::: Excerpted records :::

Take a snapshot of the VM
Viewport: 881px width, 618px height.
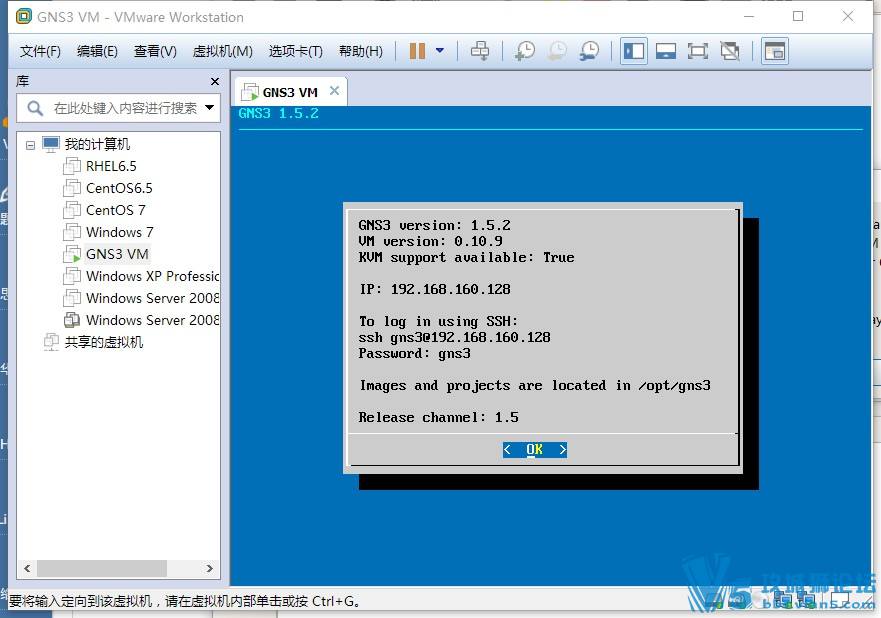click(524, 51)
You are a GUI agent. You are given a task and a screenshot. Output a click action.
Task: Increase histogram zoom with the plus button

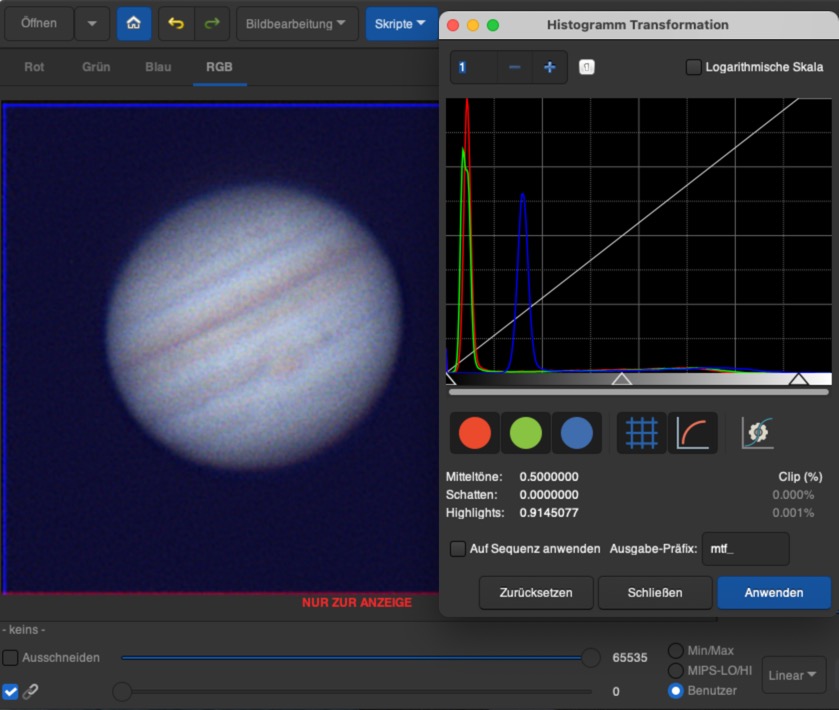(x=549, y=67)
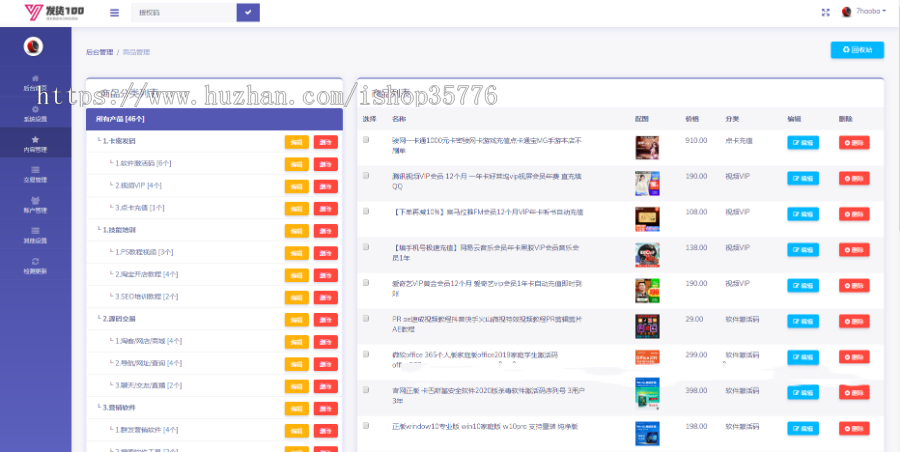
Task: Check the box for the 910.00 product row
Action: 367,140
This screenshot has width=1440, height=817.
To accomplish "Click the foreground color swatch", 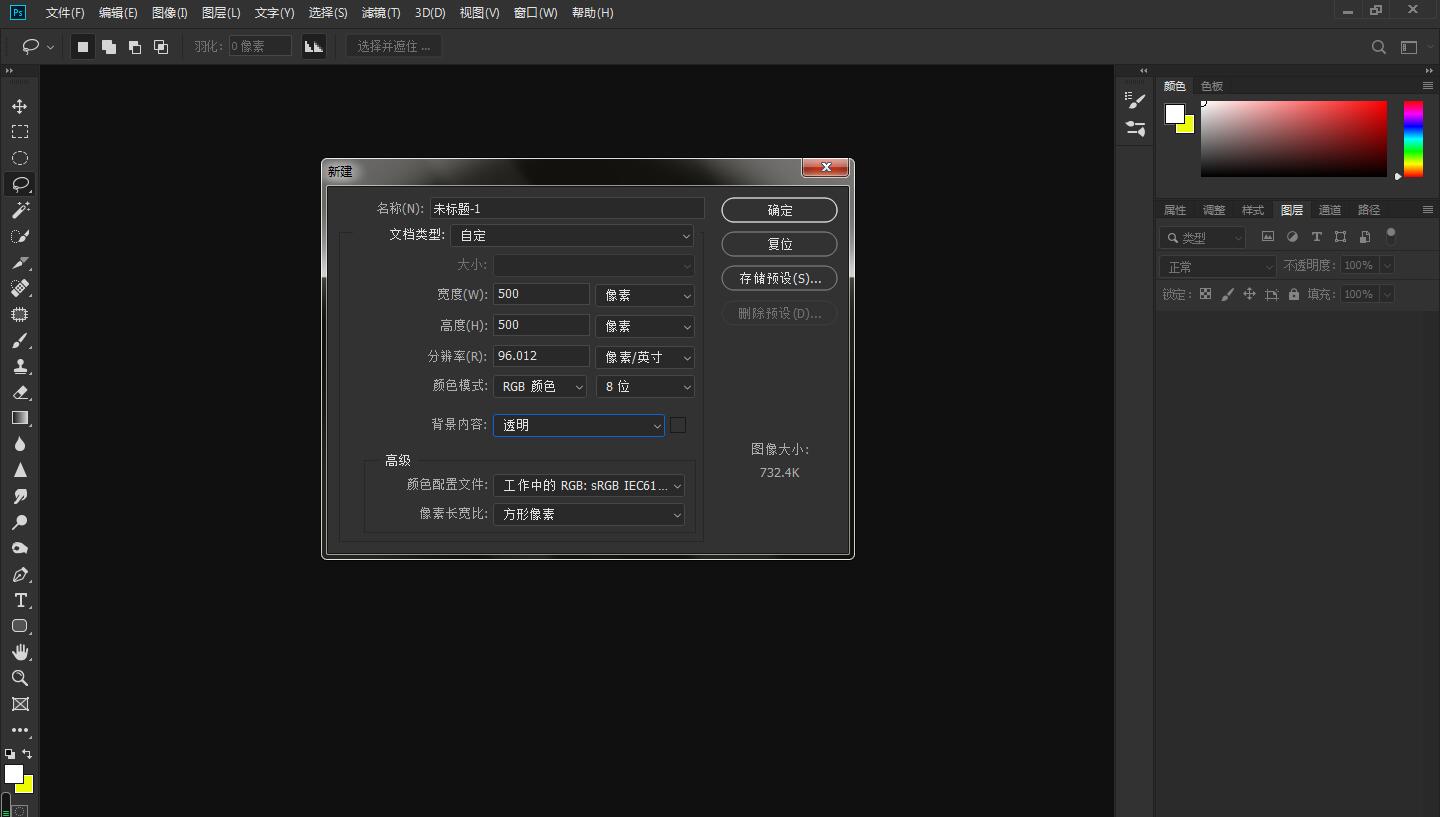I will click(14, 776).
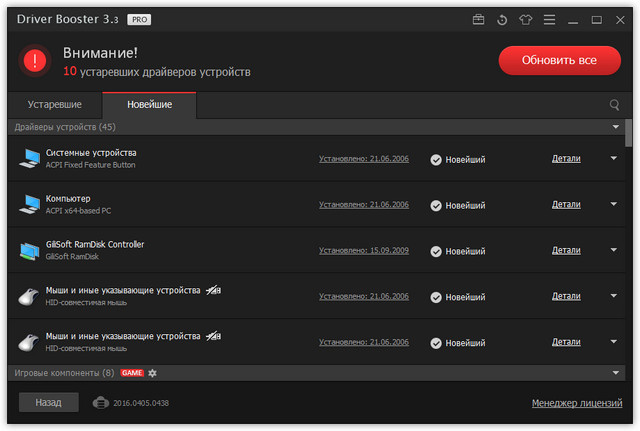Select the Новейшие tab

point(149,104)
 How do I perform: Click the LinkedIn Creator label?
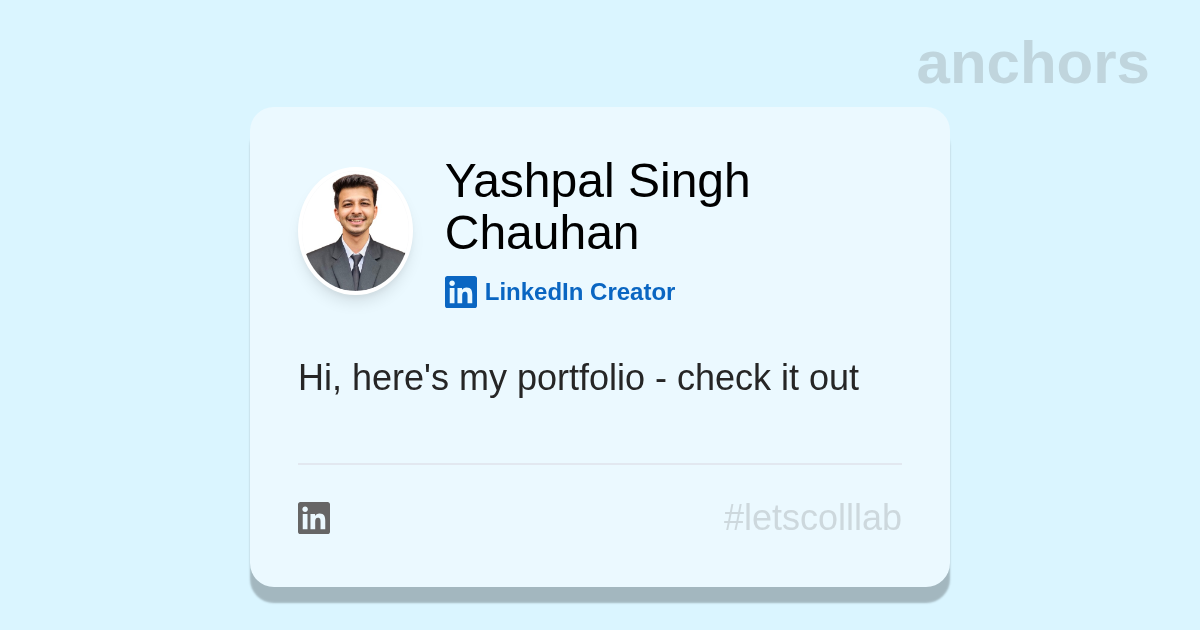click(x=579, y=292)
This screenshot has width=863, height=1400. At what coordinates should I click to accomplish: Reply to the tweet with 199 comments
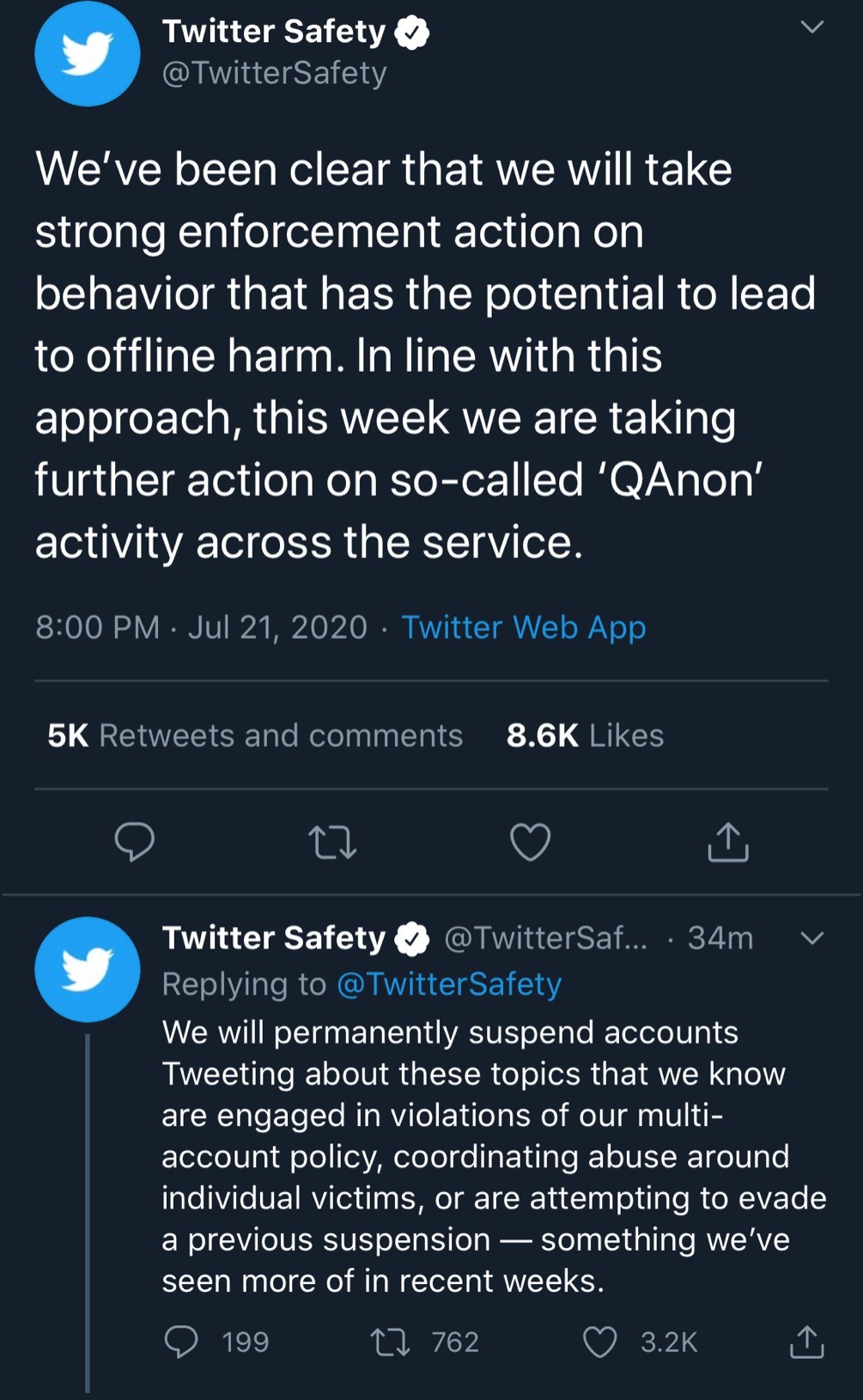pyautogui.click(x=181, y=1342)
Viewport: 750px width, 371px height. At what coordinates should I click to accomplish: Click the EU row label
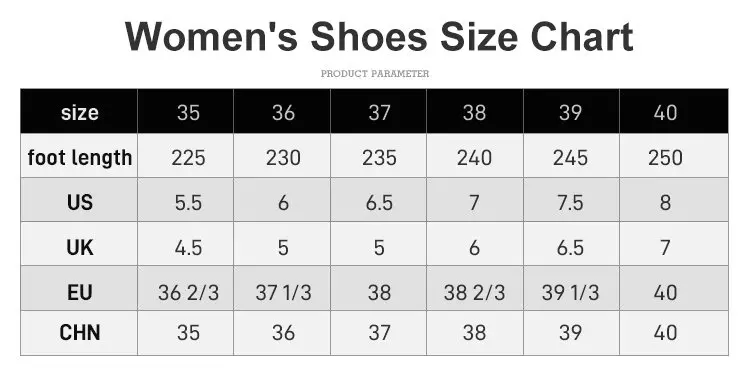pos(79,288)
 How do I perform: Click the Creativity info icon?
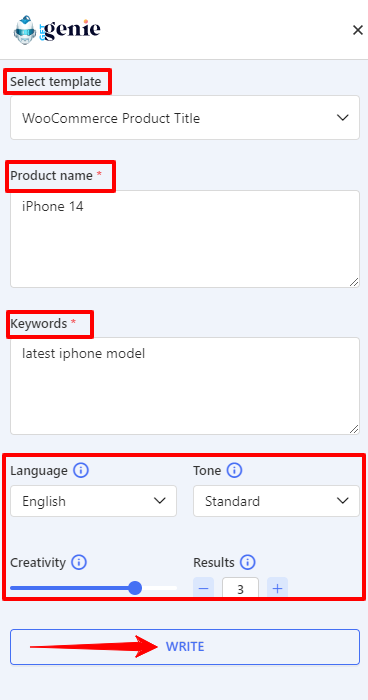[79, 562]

:::

-- What this task involves --
Everything from the line with "This screenshot has width=863, height=1400." through the end of the records above, both ends included, is to be reproduced exactly, and nothing outside that span; the pictures are to be dropped.

-- Response for this exercise --
This screenshot has width=863, height=1400. At what coordinates should I click to accomplish: Reply to the tweet with 199 comments
pyautogui.click(x=181, y=1342)
Viewport: 750px width, 371px height. At what coordinates should I click to accomplish: Click the EU row label
pos(79,288)
 How do I perform: Click the Creativity info icon?
[79, 562]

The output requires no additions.